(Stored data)
----

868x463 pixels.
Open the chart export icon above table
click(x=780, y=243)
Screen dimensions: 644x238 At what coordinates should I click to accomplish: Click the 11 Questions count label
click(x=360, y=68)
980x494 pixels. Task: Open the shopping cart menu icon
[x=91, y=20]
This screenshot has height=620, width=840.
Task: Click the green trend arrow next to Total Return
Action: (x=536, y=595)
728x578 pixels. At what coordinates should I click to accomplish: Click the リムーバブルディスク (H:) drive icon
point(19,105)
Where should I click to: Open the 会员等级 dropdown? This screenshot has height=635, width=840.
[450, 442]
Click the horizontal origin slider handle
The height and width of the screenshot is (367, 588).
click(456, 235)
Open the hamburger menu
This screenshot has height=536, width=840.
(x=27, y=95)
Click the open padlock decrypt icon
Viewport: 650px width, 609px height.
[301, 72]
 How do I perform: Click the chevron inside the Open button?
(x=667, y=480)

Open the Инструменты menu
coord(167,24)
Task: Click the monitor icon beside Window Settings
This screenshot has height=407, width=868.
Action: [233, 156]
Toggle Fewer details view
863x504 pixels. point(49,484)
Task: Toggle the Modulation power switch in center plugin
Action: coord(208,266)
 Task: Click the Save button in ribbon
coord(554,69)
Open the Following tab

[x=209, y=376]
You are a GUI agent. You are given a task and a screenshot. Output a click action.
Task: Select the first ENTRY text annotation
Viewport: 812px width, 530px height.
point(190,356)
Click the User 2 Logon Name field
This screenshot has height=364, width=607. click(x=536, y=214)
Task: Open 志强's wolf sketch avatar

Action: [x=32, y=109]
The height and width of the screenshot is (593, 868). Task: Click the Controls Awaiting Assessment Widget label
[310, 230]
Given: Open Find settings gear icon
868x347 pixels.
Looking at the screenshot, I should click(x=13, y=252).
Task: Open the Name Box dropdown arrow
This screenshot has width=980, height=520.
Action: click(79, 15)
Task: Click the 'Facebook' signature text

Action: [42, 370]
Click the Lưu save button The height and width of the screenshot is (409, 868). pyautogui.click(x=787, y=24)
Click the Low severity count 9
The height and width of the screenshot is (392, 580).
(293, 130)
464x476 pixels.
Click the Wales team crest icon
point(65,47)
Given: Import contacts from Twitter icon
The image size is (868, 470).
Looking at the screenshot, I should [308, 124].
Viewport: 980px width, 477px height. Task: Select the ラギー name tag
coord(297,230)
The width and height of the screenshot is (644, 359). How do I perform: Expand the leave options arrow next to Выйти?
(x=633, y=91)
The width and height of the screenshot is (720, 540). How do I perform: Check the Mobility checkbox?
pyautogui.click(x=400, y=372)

----

=== Aim of the exercise ===
After reading through the records, retype all of them exactly.

=== Written solution ===
868x463 pixels.
Open the chart export icon above table
click(x=780, y=243)
Screen dimensions: 644x238 At what coordinates should I click to accomplish: Click the 11 Questions count label
click(x=360, y=68)
980x494 pixels. Task: Open the shopping cart menu icon
[x=91, y=20]
This screenshot has height=620, width=840.
Task: Click the green trend arrow next to Total Return
Action: (x=536, y=595)
728x578 pixels. At what coordinates should I click to accomplish: Click the リムーバブルディスク (H:) drive icon
point(19,105)
Where should I click to: Open the 会员等级 dropdown? This screenshot has height=635, width=840.
[450, 442]
Click the horizontal origin slider handle
The height and width of the screenshot is (367, 588).
click(456, 235)
Open the hamburger menu
This screenshot has height=536, width=840.
(x=27, y=95)
Click the open padlock decrypt icon
Viewport: 650px width, 609px height.
[301, 72]
 How do I perform: Click the chevron inside the Open button?
(x=667, y=480)

Open the Инструменты menu
coord(167,24)
Task: Click the monitor icon beside Window Settings
This screenshot has height=407, width=868.
Action: [233, 156]
Toggle Fewer details view
863x504 pixels. point(49,484)
Task: Toggle the Modulation power switch in center plugin
Action: coord(208,266)
 Task: Click the Save button in ribbon
coord(554,69)
Open the Following tab

[x=209, y=376]
You are a GUI agent. You are given a task and a screenshot. Output a click action.
Task: Select the first ENTRY text annotation
Viewport: 812px width, 530px height.
point(190,356)
Click the User 2 Logon Name field
This screenshot has height=364, width=607. click(x=536, y=214)
Task: Open 志强's wolf sketch avatar

Action: [x=32, y=109]
The height and width of the screenshot is (593, 868). Task: Click the Controls Awaiting Assessment Widget label
[310, 230]
Given: Open Find settings gear icon
868x347 pixels.
Looking at the screenshot, I should click(x=13, y=252).
Task: Open the Name Box dropdown arrow
This screenshot has width=980, height=520.
Action: click(79, 15)
Task: Click the 'Facebook' signature text

Action: [42, 370]
Click the Lưu save button The height and width of the screenshot is (409, 868). pyautogui.click(x=787, y=24)
Click the Low severity count 9
The height and width of the screenshot is (392, 580).
(293, 130)
464x476 pixels.
Click the Wales team crest icon
point(65,47)
Given: Import contacts from Twitter icon
The image size is (868, 470).
Looking at the screenshot, I should [308, 124].
Viewport: 980px width, 477px height. Task: Select the ラギー name tag
coord(297,230)
The width and height of the screenshot is (644, 359). How do I perform: Expand the leave options arrow next to Выйти?
(x=633, y=91)
The width and height of the screenshot is (720, 540). How do I perform: Check the Mobility checkbox?
pyautogui.click(x=400, y=372)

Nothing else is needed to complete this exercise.